LIFE

Nashville Rep dives into absurdest comedy 'Vanya'

Fiona Soltes

Trish Clark, resident costume designer for Nashville Repertory Theatre, has been having some new conversations of late — and plenty have leaned toward the absurd.

She's certainly worked with Nate Eppler before in his roles as playwright-in-residence and actor. But Eppler is about to direct his first main stage production for Nashville Rep, and those conversations have been both "interesting and playful," Clark says.

The work at hand is the 2013 Tony Award-winning play "Vanya and Sonia and Masha and Spike," Christopher Durang's creative Chekhovian mash-up. Just as with any absurdest theater, things start out realistic and comfortable — but then start going off the rails.

A meeting of the muses

"This play is a little carnival of fun," Eppler says. After the Rep's two recent heavier productions, "The Whipping Man" and "Death of a Salesman," "this is definitely dessert." It follows grown-up siblings Vanya and Sonia, still living on their childhood estate but noticing life has passed them by, and their successful sister Masha the actress, who suddenly shows up with her young "boy toy" Spike in tow. But there's also a star-struck would-be performer visiting family next door, a cleaning lady who also happens to be a soothsayer, and more than a nod to Anton Chekhov's comedic genius. Eppler is literally giddy with the possibilities.

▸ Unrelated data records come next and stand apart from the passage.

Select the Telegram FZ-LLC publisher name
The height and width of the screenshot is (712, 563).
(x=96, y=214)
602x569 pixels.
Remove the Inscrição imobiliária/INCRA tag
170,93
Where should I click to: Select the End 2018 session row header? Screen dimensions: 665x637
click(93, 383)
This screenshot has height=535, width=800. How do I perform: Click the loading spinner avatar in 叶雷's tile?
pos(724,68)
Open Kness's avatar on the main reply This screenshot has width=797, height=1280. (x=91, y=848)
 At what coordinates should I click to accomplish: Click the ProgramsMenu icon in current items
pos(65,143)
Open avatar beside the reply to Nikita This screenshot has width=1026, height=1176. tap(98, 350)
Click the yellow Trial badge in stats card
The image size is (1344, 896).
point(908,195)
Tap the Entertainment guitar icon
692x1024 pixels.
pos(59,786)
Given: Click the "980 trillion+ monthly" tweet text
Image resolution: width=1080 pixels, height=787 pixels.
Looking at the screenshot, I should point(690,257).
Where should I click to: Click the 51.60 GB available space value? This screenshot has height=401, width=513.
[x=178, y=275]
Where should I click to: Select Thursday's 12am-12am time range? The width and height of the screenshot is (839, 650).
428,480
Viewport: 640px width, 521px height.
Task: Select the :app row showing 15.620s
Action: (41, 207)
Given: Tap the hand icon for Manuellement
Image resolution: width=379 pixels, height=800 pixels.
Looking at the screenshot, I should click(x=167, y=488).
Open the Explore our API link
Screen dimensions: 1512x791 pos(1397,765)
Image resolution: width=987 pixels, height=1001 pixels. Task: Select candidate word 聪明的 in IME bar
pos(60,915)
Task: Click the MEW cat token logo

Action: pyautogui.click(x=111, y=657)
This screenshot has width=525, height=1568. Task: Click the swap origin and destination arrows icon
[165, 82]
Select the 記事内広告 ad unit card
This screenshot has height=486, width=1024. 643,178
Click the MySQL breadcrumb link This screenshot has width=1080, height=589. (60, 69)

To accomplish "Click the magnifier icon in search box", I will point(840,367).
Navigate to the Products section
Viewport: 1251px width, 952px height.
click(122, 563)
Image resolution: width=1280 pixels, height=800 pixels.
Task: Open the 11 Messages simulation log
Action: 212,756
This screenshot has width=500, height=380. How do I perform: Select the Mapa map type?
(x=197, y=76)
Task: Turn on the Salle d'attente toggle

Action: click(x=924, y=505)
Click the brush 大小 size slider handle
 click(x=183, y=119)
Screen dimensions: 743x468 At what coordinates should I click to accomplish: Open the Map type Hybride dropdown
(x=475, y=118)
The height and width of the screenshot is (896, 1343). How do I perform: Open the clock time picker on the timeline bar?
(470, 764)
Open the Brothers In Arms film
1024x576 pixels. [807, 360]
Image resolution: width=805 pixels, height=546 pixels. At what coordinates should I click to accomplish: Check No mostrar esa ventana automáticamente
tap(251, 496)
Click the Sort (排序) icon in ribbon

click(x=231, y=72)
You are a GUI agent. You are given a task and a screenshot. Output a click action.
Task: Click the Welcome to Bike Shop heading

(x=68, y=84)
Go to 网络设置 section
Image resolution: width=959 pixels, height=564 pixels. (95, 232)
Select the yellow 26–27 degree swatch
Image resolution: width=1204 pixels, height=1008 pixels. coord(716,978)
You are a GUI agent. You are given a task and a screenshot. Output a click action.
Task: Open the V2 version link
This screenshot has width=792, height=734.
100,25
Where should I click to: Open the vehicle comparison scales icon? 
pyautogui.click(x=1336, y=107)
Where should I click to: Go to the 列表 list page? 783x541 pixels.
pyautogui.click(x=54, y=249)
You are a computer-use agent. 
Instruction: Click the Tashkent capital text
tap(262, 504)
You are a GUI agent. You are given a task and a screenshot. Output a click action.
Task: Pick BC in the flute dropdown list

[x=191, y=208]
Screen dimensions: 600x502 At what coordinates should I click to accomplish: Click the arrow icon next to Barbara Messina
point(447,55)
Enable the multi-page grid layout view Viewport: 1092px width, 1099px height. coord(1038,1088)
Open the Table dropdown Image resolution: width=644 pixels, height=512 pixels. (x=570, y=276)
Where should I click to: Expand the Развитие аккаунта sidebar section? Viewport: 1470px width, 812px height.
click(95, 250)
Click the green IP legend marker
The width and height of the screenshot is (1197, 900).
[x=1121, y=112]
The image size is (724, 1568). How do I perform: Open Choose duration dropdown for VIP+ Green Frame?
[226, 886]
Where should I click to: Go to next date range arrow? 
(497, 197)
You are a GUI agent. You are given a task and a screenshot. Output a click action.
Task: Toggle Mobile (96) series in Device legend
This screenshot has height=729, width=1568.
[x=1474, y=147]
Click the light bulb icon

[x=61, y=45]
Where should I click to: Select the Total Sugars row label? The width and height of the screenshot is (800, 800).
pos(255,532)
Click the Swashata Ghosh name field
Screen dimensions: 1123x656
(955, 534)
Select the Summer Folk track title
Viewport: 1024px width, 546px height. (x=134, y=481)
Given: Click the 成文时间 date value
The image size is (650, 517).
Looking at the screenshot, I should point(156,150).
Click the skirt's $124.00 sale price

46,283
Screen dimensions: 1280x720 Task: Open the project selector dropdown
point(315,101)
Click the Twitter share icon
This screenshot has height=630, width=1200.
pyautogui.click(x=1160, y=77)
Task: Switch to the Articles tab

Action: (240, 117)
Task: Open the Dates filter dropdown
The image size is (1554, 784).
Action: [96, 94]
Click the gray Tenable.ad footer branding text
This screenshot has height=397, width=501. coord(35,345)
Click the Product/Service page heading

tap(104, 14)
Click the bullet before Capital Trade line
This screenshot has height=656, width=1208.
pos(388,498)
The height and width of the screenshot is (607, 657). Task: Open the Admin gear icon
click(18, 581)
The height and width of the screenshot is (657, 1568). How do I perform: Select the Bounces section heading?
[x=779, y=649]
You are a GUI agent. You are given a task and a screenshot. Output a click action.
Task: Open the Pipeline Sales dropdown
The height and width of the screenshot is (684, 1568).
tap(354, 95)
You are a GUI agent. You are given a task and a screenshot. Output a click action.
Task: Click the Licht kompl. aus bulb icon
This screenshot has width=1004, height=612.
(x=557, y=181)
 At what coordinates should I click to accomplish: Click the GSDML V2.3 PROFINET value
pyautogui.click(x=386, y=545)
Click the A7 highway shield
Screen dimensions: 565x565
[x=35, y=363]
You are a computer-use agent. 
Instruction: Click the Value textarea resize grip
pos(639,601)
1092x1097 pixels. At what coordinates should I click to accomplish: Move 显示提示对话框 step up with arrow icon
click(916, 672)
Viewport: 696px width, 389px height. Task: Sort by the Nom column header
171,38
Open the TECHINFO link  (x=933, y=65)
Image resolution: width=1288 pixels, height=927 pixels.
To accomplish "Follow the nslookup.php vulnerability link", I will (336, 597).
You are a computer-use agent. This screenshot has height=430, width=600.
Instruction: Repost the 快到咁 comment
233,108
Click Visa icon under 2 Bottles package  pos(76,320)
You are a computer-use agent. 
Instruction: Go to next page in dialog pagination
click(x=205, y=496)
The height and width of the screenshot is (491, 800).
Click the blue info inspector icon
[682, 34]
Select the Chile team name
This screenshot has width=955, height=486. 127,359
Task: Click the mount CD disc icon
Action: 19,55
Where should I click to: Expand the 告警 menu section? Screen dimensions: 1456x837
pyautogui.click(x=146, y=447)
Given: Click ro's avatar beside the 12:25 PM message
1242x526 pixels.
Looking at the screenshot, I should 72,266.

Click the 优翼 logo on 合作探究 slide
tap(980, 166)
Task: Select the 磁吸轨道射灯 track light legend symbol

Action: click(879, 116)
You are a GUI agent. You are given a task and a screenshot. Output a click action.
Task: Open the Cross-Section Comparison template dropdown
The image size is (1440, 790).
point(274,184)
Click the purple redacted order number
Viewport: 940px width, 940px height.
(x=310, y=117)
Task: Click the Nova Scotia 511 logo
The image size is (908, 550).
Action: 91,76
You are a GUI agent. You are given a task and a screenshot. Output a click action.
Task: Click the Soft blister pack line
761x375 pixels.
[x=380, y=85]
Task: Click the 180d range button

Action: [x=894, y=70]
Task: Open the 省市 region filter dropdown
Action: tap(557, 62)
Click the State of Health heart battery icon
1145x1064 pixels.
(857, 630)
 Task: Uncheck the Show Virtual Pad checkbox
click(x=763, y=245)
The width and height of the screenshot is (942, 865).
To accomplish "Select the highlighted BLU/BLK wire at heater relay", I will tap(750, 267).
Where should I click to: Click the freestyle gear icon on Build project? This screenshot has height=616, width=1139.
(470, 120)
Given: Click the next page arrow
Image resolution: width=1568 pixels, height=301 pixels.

"My first favorite playwright was Durang," he says. "I don't think I even conceived what a playwright was until Durang. I read my first one of his plays in high school, 'Baby With the Bathwater,' and I hadn't ever come across a play that so matched my own sense of humor. That led me to reading more plays in general. If it wasn't for Durang, I don't think I would have been a playwright. By the time I was in college, I had come across Chekhov, who was easily my favorite author."

His own work developed "somewhere between Chekhov and Durang," he says, "which is a bold statement but a terrible blend."

Until now. In "Vanya," Durang has created a work that stands on its own as an outrageous comedy — but is all the more rich for those who recognize the Chekhovian elements. It is, Eppler says, "a candy-colored world thrown on top of this muted canvas."

Costumes are key

Naturally, that can't happen without Clark, which brings us back to those conversations. A hallmark of her work at the Rep — she estimates she has designed costumes for about 50 Rep productions — is to ask the actors involved about, for example, how the characters change as the play goes along, and how that could best be represented visually, in both big and little ways.

Here, she has a great team to work with: Bobby Wyckoff, Martha Wilkinson, Shelean Newman, Brett Cantrell, Jennifer Richmond and Tamiko Robinson.

"I know how talented these people are," Clark says. "If they were in jeans and T-shirts, they'd still be completely hilarious." All the same, "the characters are quirky. That's a fine line to walk: How do you help them be funny without upstaging them? You don't ever want people to notice the costume first."

With this piece in particular, Eppler says, the costumes are key. The whole play is about identity and "who we wish we were." Never mind the fact that there's a literal costume ball right in the midst of it. But since it's a small cast — and Clark has been able to work with many of them before — some of those conversations end up as shorthand.

"A costume designer's relationship with the actors and director can be very collaborative," she says. "And fun. At the Rep, we build every production from the ground up. We're not doing it as if we're going to run it for a week with these actors, and then plug in someone else. What we do with every production is really try to make it ours."

If you go

What: Nashville Repertory Theatre presents the Tony Award-winning comedy "Vanya and Sonia and Masha and Spike."

When: Thursday through April 25. This week's "preview" performances ($25) are at 7:30 p.m. Thursday and Friday. Otherwise, performances are at 6:30 p.m. Tuesdays-Thursdays; 7:30 p.m. Fridays-Saturdays; and 2:30 p.m. April 18 and 25. Opening Saturday includes a First Night supper club option.

Where: Tennessee Performing Arts Center's Johnson Theater, 505 Deaderick St.

Tickets: $45. Recommended for high school and older.